» Input data

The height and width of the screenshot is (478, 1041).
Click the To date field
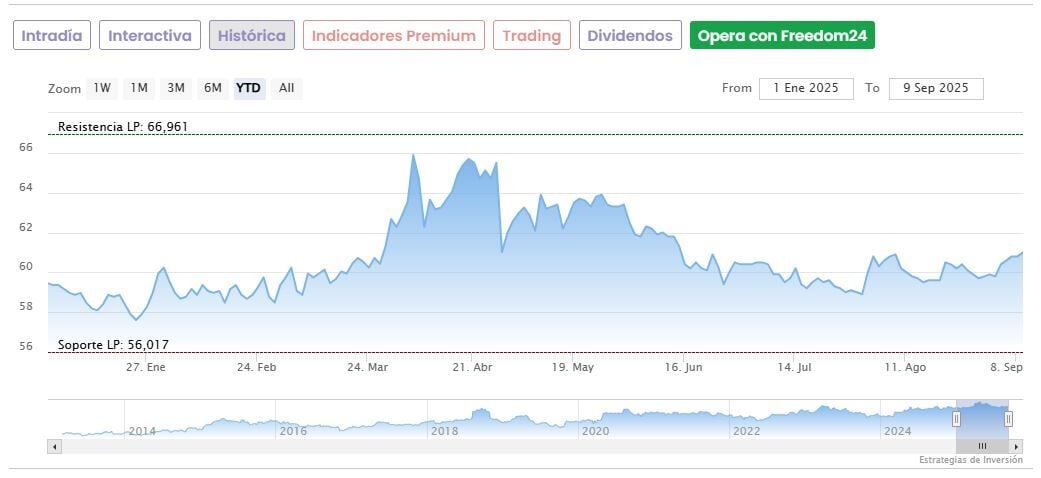(936, 88)
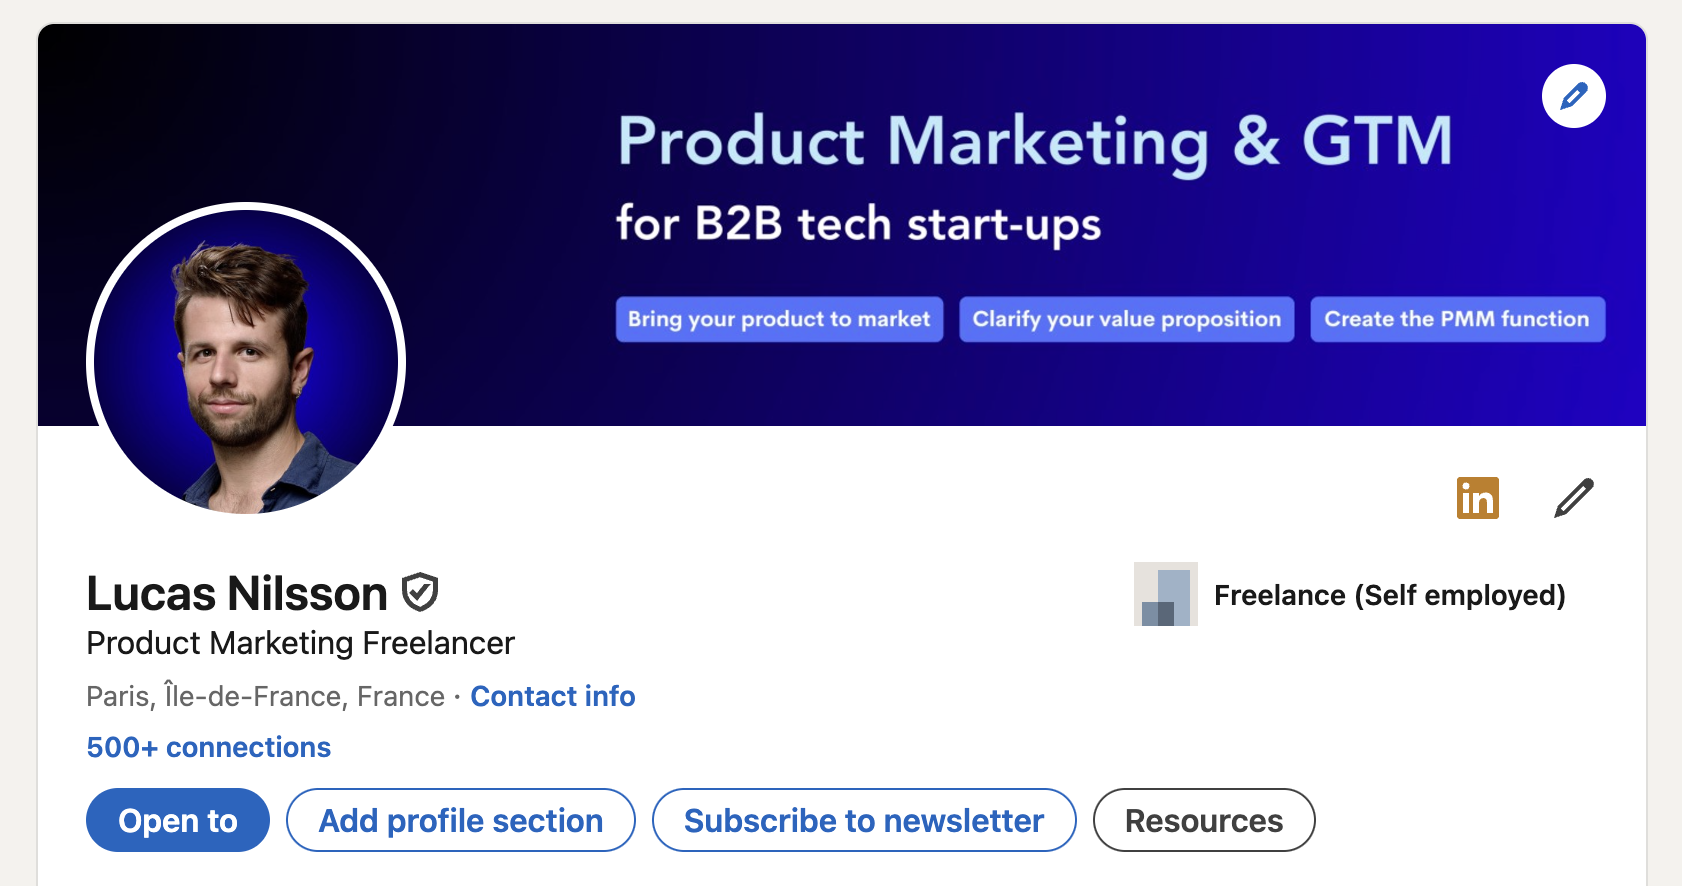
Task: Click the "Bring your product to market" banner tag
Action: point(779,319)
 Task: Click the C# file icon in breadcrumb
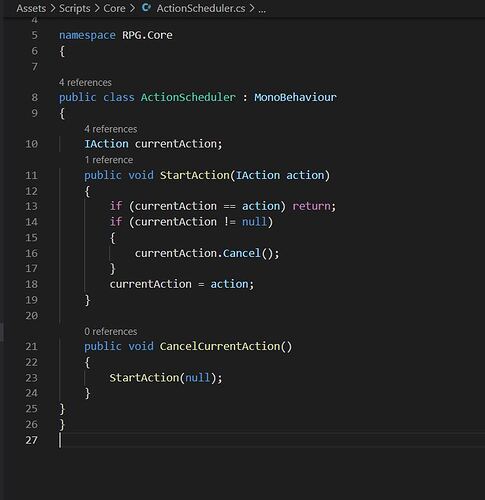click(x=146, y=8)
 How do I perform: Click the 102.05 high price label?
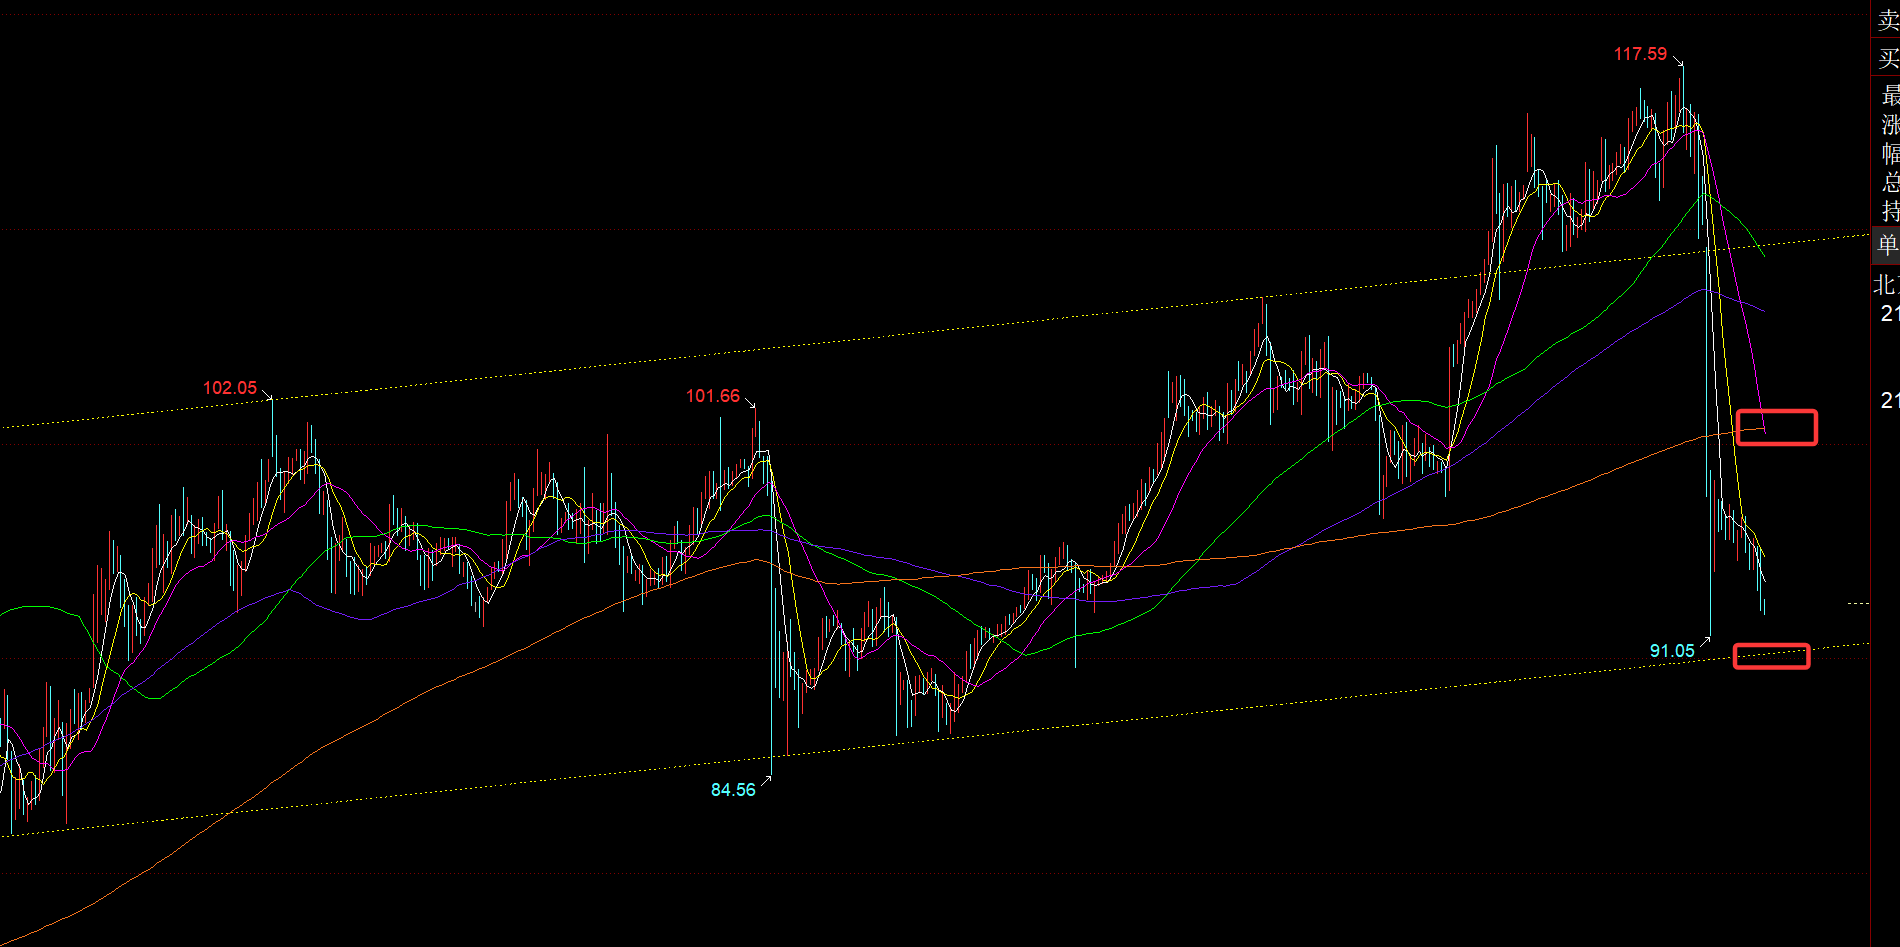pos(230,388)
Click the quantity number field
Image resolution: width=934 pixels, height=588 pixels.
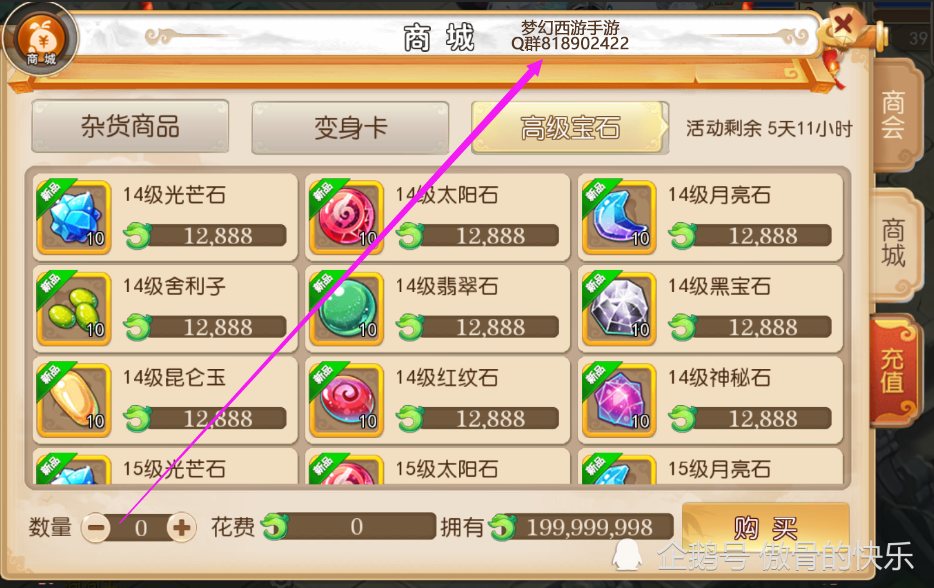pos(140,528)
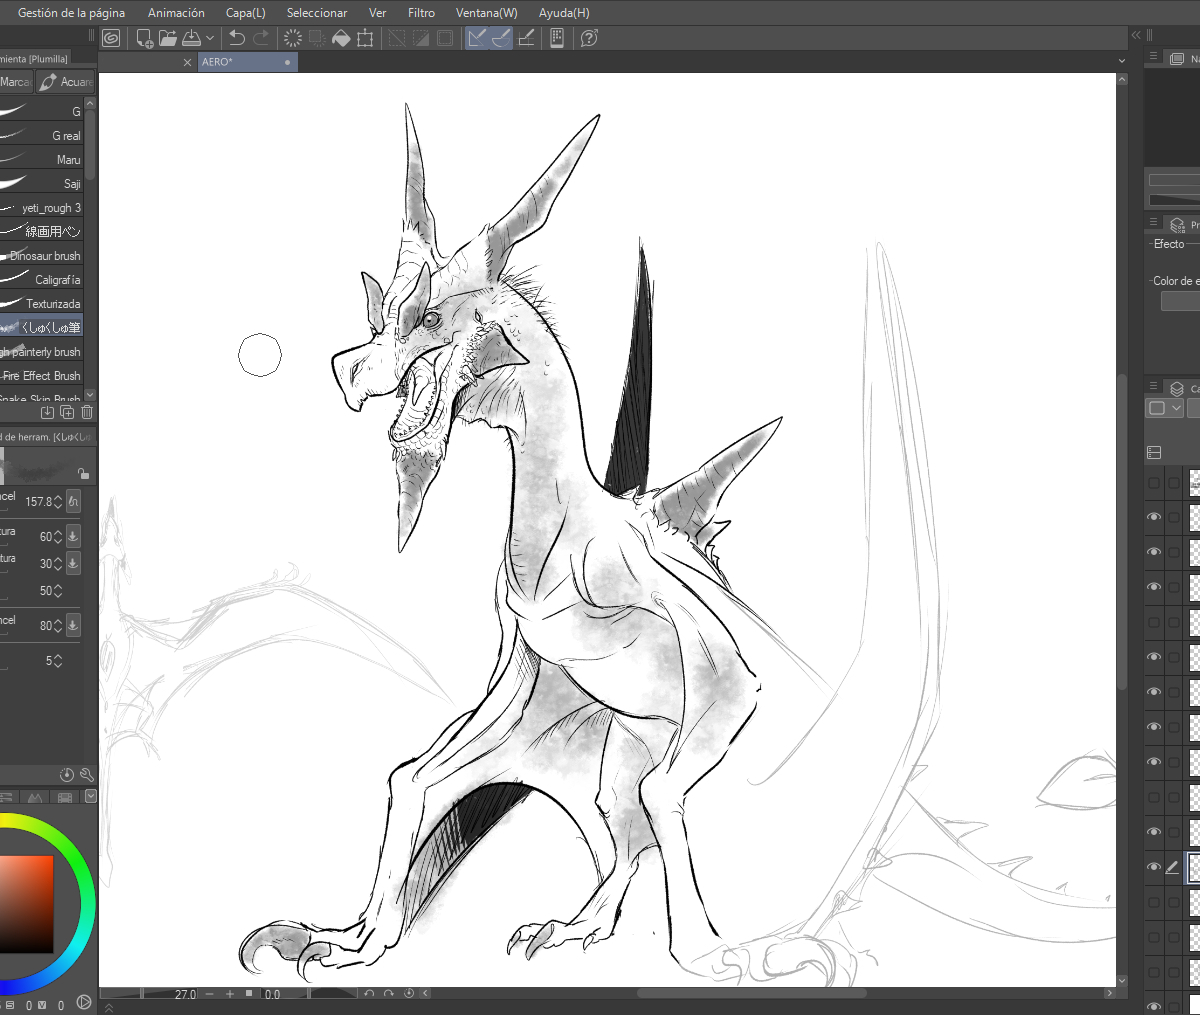Click the help question mark icon
1200x1015 pixels.
(589, 38)
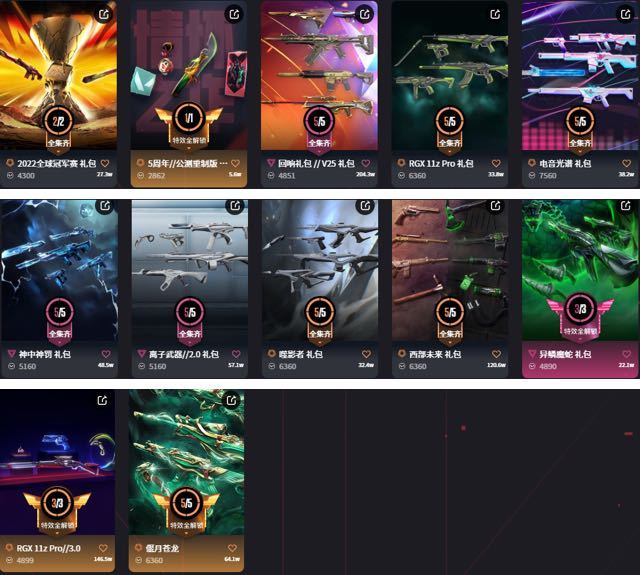Click the 5/5 progress badge on 离子武器//2.0

[189, 312]
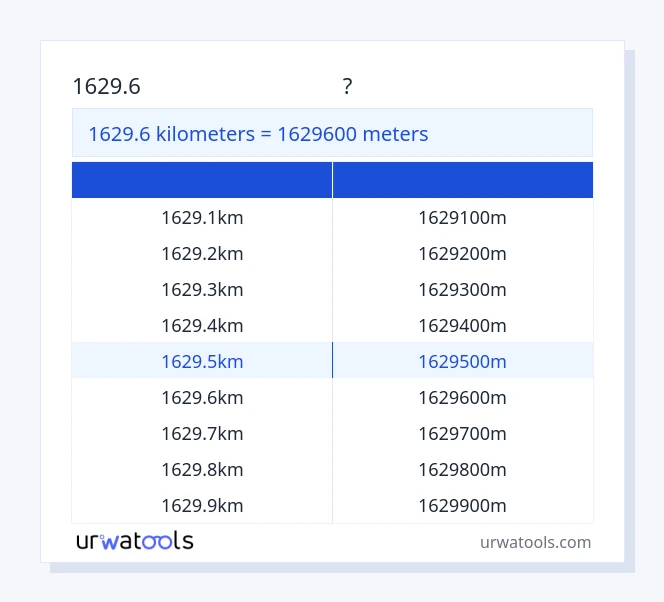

» Work instructions
Copy out every line of the rows above word for word, leaving out the pictures.

» Answer for this exercise
The height and width of the screenshot is (478, 1041).
Click the To date field
(936, 88)
Task: Click the "Bring your product to market" banner tag
Action: point(779,319)
 Task: Click the C# file icon in breadcrumb
click(x=146, y=8)
 How do I perform: Click the 102.05 high price label?
pos(230,388)
Click the quantity number field
Image resolution: width=934 pixels, height=588 pixels.
pos(140,528)
Click the help question mark icon
1200x1015 pixels.
(589, 38)
Click the 5/5 progress badge on 离子武器//2.0

[189, 312]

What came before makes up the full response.